Records section start
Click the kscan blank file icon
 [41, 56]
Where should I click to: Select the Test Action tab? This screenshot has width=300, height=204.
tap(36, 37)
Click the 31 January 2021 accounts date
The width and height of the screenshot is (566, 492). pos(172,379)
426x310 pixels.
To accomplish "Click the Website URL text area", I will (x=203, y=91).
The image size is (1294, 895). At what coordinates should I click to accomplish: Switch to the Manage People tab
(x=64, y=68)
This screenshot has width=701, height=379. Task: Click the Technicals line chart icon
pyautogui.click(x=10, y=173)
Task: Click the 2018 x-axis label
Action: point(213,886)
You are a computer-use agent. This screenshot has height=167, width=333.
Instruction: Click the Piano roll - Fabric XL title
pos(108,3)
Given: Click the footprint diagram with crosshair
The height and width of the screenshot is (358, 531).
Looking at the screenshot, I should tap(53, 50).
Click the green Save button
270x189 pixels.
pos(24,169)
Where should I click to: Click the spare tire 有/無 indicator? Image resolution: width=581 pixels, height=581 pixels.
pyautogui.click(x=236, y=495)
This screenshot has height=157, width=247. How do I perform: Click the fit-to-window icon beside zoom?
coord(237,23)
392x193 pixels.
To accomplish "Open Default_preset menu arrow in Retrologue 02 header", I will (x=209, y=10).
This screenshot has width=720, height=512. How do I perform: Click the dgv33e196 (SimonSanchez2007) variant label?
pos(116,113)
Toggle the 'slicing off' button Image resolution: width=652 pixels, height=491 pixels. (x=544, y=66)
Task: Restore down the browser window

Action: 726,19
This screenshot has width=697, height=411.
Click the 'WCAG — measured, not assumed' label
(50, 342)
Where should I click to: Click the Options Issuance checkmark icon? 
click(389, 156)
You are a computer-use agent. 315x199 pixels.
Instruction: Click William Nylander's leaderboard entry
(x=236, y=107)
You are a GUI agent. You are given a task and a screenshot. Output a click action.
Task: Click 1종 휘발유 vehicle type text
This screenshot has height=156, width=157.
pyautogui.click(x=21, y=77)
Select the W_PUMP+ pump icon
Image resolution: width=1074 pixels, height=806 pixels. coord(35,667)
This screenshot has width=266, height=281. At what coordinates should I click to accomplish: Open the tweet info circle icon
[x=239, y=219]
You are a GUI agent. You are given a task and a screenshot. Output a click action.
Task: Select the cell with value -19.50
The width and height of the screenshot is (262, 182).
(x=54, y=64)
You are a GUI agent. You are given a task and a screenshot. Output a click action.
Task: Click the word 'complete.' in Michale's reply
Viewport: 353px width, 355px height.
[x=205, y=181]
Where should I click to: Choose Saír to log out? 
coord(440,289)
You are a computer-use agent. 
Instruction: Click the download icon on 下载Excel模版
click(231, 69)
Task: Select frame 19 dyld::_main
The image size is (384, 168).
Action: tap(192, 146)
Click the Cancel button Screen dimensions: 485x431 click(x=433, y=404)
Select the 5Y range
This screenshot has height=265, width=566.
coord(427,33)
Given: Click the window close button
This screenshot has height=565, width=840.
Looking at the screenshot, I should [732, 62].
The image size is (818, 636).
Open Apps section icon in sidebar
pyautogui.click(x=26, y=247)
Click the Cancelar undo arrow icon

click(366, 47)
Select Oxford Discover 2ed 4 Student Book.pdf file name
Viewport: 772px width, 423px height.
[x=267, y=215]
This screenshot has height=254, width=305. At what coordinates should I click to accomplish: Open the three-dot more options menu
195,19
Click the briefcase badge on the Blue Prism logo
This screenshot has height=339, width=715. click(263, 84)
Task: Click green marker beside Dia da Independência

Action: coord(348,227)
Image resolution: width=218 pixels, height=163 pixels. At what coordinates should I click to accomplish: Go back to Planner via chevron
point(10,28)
Records section end
Task requirements :: Your task is to quote, without any alteration, the lines running from the top of the records to the line that holds "You are a computer-use agent. 315x199 pixels.", both included.

Reply ::
Click the kscan blank file icon
 [41, 56]
Where should I click to: Select the Test Action tab? This screenshot has width=300, height=204.
tap(36, 37)
Click the 31 January 2021 accounts date
The width and height of the screenshot is (566, 492). pos(172,379)
426x310 pixels.
To accomplish "Click the Website URL text area", I will (x=203, y=91).
The image size is (1294, 895). At what coordinates should I click to accomplish: Switch to the Manage People tab
(x=64, y=68)
This screenshot has width=701, height=379. Task: Click the Technicals line chart icon
pyautogui.click(x=10, y=173)
Task: Click the 2018 x-axis label
Action: point(213,886)
You are a computer-use agent. This screenshot has height=167, width=333.
Instruction: Click the Piano roll - Fabric XL title
pos(108,3)
Given: Click the footprint diagram with crosshair
The height and width of the screenshot is (358, 531).
Looking at the screenshot, I should tap(53, 50).
Click the green Save button
270x189 pixels.
pos(24,169)
Where should I click to: Click the spare tire 有/無 indicator? Image resolution: width=581 pixels, height=581 pixels.
pyautogui.click(x=236, y=495)
This screenshot has height=157, width=247. How do I perform: Click the fit-to-window icon beside zoom?
coord(237,23)
392x193 pixels.
To accomplish "Open Default_preset menu arrow in Retrologue 02 header", I will (x=209, y=10).
This screenshot has width=720, height=512. How do I perform: Click the dgv33e196 (SimonSanchez2007) variant label?
pos(116,113)
Toggle the 'slicing off' button Image resolution: width=652 pixels, height=491 pixels. (x=544, y=66)
Task: Restore down the browser window

Action: 726,19
This screenshot has width=697, height=411.
Click the 'WCAG — measured, not assumed' label
(50, 342)
Where should I click to: Click the Options Issuance checkmark icon? 
click(389, 156)
You are a computer-use agent. 315x199 pixels.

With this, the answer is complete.